とりあえず始めてみます老いじたく

ねんきん定期便をきっかけに老活してみることに

故郷は遠きにありて思うもの

”故郷は遠きにありて思うもの
そして悲しくうたふもの
よしや
うらぶれて異土の乞食となるとても
帰るところにあるまじや”

確か、高校の国語の教科書に載ってましたっけ。
室生犀星の有名な詩ですね。
最後の行をふざけて

”帰るところにアルマジロ

って覚えてて、いざ試験に出たときに、あれ?あれ?本当は何だったっけ?
って焦るのが、受験生のあるあるでした。

この詩を国語の教科書に採用した文科省の偉い人たちは、一体ナニを高校生どもに教えたくて載せたのかしら。
この詩を読まされていた頃は、
『ふーん、年取ったらこういう気分になるのだろうな、多分』
くらいの感想しか持たなかったな。

最後の天皇誕生日
ちょうど三連休になったのを利用して、母親の家に行っておりました。
そして、しみじみ思うこと。

もうこの歳になると実家というのは、のんびりゆったりするところではなく、半分妖怪と化しつつある親との終わりなき戦いの場、なのだと。

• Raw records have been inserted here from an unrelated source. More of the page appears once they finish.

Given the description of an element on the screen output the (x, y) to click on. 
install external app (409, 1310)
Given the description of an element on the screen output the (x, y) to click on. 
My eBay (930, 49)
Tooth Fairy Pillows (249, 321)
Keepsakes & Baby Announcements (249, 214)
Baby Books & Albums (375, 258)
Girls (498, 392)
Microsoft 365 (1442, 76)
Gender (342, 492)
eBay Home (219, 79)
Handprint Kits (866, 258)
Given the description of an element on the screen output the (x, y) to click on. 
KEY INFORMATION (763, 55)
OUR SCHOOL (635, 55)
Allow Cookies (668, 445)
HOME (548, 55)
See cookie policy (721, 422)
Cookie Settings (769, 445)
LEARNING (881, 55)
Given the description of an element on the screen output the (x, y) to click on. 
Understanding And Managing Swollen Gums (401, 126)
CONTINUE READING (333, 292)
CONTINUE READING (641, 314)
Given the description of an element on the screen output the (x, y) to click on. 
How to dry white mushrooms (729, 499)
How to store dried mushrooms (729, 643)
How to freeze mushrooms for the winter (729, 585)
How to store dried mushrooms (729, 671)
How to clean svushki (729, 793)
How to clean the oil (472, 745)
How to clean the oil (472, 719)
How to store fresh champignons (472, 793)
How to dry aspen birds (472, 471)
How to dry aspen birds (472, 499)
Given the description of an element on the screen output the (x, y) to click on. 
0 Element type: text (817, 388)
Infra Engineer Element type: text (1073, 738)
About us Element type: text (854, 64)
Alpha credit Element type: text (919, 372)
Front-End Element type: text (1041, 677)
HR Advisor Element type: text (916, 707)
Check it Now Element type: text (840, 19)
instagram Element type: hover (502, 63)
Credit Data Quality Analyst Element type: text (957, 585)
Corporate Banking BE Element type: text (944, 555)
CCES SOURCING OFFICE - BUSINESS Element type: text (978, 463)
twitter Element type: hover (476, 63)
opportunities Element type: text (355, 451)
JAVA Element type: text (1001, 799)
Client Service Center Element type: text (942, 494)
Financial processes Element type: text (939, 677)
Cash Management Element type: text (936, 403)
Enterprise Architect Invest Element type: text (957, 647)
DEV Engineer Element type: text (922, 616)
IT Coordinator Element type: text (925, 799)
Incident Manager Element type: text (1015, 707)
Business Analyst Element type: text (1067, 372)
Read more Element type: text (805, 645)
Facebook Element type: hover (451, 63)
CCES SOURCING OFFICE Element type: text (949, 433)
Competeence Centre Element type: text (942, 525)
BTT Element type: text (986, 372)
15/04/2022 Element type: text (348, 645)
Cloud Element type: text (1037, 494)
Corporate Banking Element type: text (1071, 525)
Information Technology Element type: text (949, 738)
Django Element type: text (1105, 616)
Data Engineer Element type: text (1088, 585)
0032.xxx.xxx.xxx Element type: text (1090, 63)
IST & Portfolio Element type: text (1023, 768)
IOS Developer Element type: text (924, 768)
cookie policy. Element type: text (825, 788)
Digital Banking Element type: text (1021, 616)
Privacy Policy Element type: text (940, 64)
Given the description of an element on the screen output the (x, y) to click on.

今回のミッションは、母の要請で階段に手すりをつけたり、トイレの内装を綺麗にしたり。
素人さんのDIYでできる範囲のことですが、あれこれやってまいりました。
主に施工したのは相方のおじさん。
インパクトドライバーとノコギリがあれば、大抵のことはこなしてくれる便利屋さんです。

そして、彼が黙々と作業をする合間に、私と娘と母との三代にわたる女たちは、長い年月の間に母が溜め込んだ一家のあれやこれやを整理する。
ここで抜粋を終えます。